First markings for the new protected bike lane on Fort George Hill. Photo: Jonathan Rabinowitz

First markings for the new protected bike lane on Fort George Hill. Photo: Jonathan Rabinowitz

Reader Jonathan Rabinowitz sent this photo of Upper Manhattan’s first protected bike lane, now under construction on Fort George Hill, a one-way street that connects Dyckman Street in Inwood with Fairview Avenue to the south, along the western border of Harlem River Park.

This project will give cyclists a north-south route between Inwood and Washington Heights by allotting 11 feet of the 60-foot-wide street to a bi-directional bike lane and three-foot painted buffer between the lane and angled car parking. The plan was announced in the spring of 2014, and work was originally scheduled to be completed last summer.

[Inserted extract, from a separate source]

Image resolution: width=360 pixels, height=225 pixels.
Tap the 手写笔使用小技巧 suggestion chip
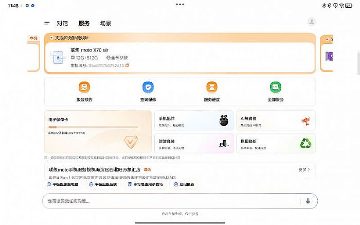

With a protected bi-directional lane, southbound cyclists traveling uphill won’t have to worry about motorists passing them from behind, and the easy downhill is now a legal option for northbound biking.

Bike Upper Manhattan lobbied Community Board 12 to support the Fort George Hill lane, along with a number of less ambitious projects proposed by DOT for Washington Heights and Inwood last year.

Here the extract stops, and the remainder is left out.